Data Engineering
Die Herausforderung
Mit dem Einzug der Digitalisierung in die Mobilität wird das Auto zu einer Informations- und Kommunikationsplattform. Im Rahmen dieses Paradigmenwechsel vom Autofahrer zum Autopiloten mit dem Ziel des vollautomatisierten und vernetzten Fahrens ergeben sich neue Herausforderungen in der Datenverarbeitung und -übertragung. Das moderne Auto sammelt u.a. Informationen über Standort, Geschwindigkeit sowie von Verkehrsteilnehmern und Verkehrszeichen. Um dieses hohe Datenvolumen zu verarbeiten und Analyseergebnisse zurück in das Auto zu spielen, ist ein nahezu in Echtzeit agierendes System notwendig. Im Projekt sollte daher der technische Lösungsraum für eines solches Analysesystem evaluiert und umgesetzt werden. Ziel war es den leistungsfähigsten Stream-Prozessor zu identifizieren und eine virtualisierbare Umgebung zu entwerfen, die die Bereitstellung der Stream-Prozessoren vereinfacht und deren Ressourcenverwendung im Hadoop Cluster optimiert.
- Anwendungsfall
Führender deutscher Automobilhersteller
Datenverarbeitung von Fahrzeug- und Verkehrsdaten
- Zielsetzung
- System zum Vergleich und Betrieb von Streaming-Strecken
- Aufgaben
- Entwickeln einer Big Data-Plattform
- Virtualisieurng der Plattformumgebung
- Vergleichen und bewerten der Stream-Prozessoren
- Technologie
- Spark
- Samza
- Storm
- Docker
- Kafka
- Hadoop
- HDFS
- YARN
- ZooKeeper
Der Lösungsweg
Zur Identifikation des geeignetsten Stream-Prozessors wurde im ersten Schritt eine lokale Umgebung aufgesetzt, die es erlaubt die unterschiedlichen Stream-Prozessoren zu konfigurieren und zu skalieren. Die einzelnen Prozessschritte der Datenverarbeitung wurden als unabhängige, wiederverwendbare Komponenten umgesetzt. Dies hat den Vorteil, dass die Stream-Prozessoren unverändert verwendet werden können und damit vergleichbar bleiben. Als Voraussetzung der Evaluierung wurden entsprechende Leistungsindikatoren (KPI) und User Stories definiert.
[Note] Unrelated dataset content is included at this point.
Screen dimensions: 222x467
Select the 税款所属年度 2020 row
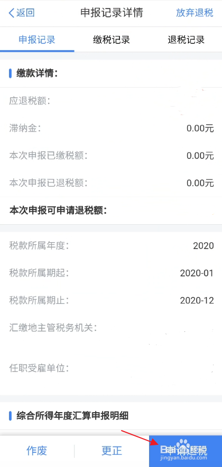(x=111, y=246)
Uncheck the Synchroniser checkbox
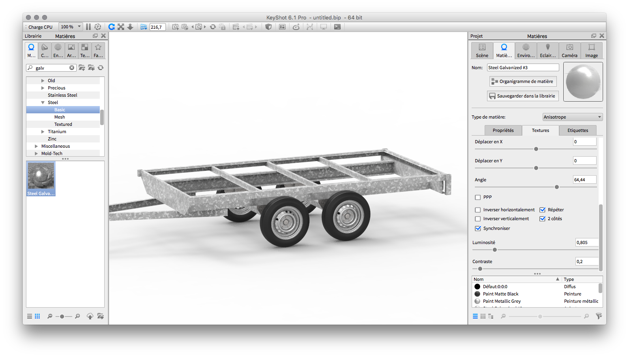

Die KPIs beziehen sich dabei auf kundenspezifischen Vorgaben, wie Latenz, Durchsatz oder Funktionalität im Monitoring und der Bereitstellung von Streaming-Aufgaben. Die User Stories bilden darüber hinaus die „Soft Skills“ der Stream-Prozessoren ab. Die anschließende Auswertung gab Aufschluss über Schwachstellen und Optimierungsmöglichkeiten der Datenverarbeitung mit den verschiedenen Stream-Prozessoren und ihrer Einzelkomponenten. Im nächsten Schritt wurde der entwickelten Proof-of-Concept auf dem kundeneigenem Hadoop Cluster etabliert. TIQ Solutions setzte dies auf Basis einer virtualisierten Umgebung über Container und einer leicht skalierbaren Big Data-Architektur um.
Das Ergebnis
Es wurde eine Big Data-Plattform bereitgestellt, auf der Stream-Prozessoren getestet und analysiert werden können. Nach Abschluss der Evaluation erhielt der Kunden eine konkrete Empfehlung für den geeignetsten Stream-Prozessor und die hierzu optimale Konfiguration der Streaming-Datenverarbeitungsstrecke. Unser Kunde kann jetzt eigenständig Datenverarbeitungsstrecken zwischen seinen Fahrzeugen und dem Analysesystem anwendungsfallorientiert erstellen und testen. Speziell ist die Konfiguration und Skalierung der Prozessschritte in Bezug auf Validierung, Transformation und Prozessablauf (Dispatching) möglich. Durch die Virtualisierung der Einzelkomponenten mit Docker kann der Anwender leicht neue Teststrecken erstellen bzw. bestehende Strecken kopieren und ändern.
- Kundenvorteile
- Eigenständiges Erstellen und Optimierung von Streaming-Strecken
- Einfache Bereitstellung der Streaming-Komponenten durch Container
- Skalierbarkeit durch Big Data-Architektur
- Optimale Nutzung der Cluster-Ressourcen
- Transparente Auswertung der Effizienz des Streamings